JONATHAN MCPHETRES, a newly minted PhD in psychology from the University of Rochester, admits he’s “personally amazed” what we can do with genes, specifically genetically modified food — such as saving papayas from extinction.
“We can makes crops better, more resilient, and more profitable and easier for farmers to grow, so that we can provide more crops around the world,” he says.
Yet the practice of altering foods genetically, through the introduction of a gene from a different organism, has courted controversy right from the get-go. While genetically modified organisms (GMOs) are considered safe by an overwhelming majority of scientists, including the National Academy of Sciences, the World Health Organisation, and the American Medical Association, only about one third of consumers share that view.
One reason for the divide is that critics of genetically modified food have been vocal, often decrying it as “unnatural” or “Frankenfood” — in stark contrast to a 2016 review of published research that found no convincing evidence for negative health or environmental effects of GM foods.
A team of psychologists and biologists from the University of Rochester, the University of Amsterdam in the Netherlands, and Cardiff University in Wales, set out to discover if the schism could be overcome; that is, to see if consumers’ attitudes would change if the public understood the underlying science better.
The short answer is “yes.”
The team’s findings were recently published in the Journal of Environmental Psychology.
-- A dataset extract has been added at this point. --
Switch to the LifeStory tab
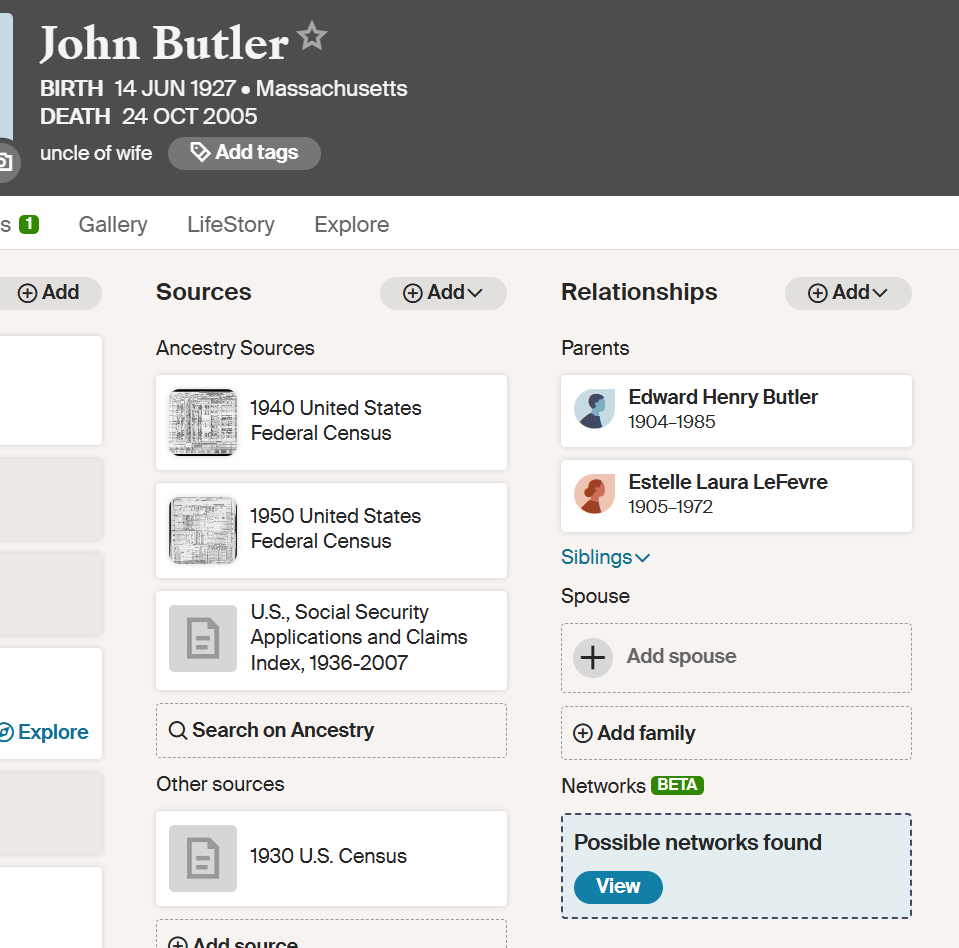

“Political orientation and demographics inform attitudes and we can’t change those,” says McPhetres, the study’s lead author. “But we can teach people about the science behind GMOs, and that seems to be effective in allowing people to make more informed decisions about the products that they use or avoid.”
Previous research has shown that more than half of Americans know very little or nothing at all about GM foods.
In a series of studies, the team discovered that people’s existing knowledge about GM food is the greatest determining factor of their attitudes towards the food — overriding all other tested factors.
In fact, existing GM knowledge was more than 19 times higher as a determinant — compared to the influence of demographic factors such as a person’s education, socioeconomic status, race, age, and gender.
The team replicated the US findings in the United Kingdom and the Netherlands, where opposition to modified food has tended to be higher than in the United States, and where GM food is highly regulated in response to consumer concerns.
In one study, using a representative US sample, participants responded on a scale of 1 (don’t care if foods have been genetically modified), 2 (willing to eat, but prefer unmodified foods), to 3 (will not eat genetically modified foods).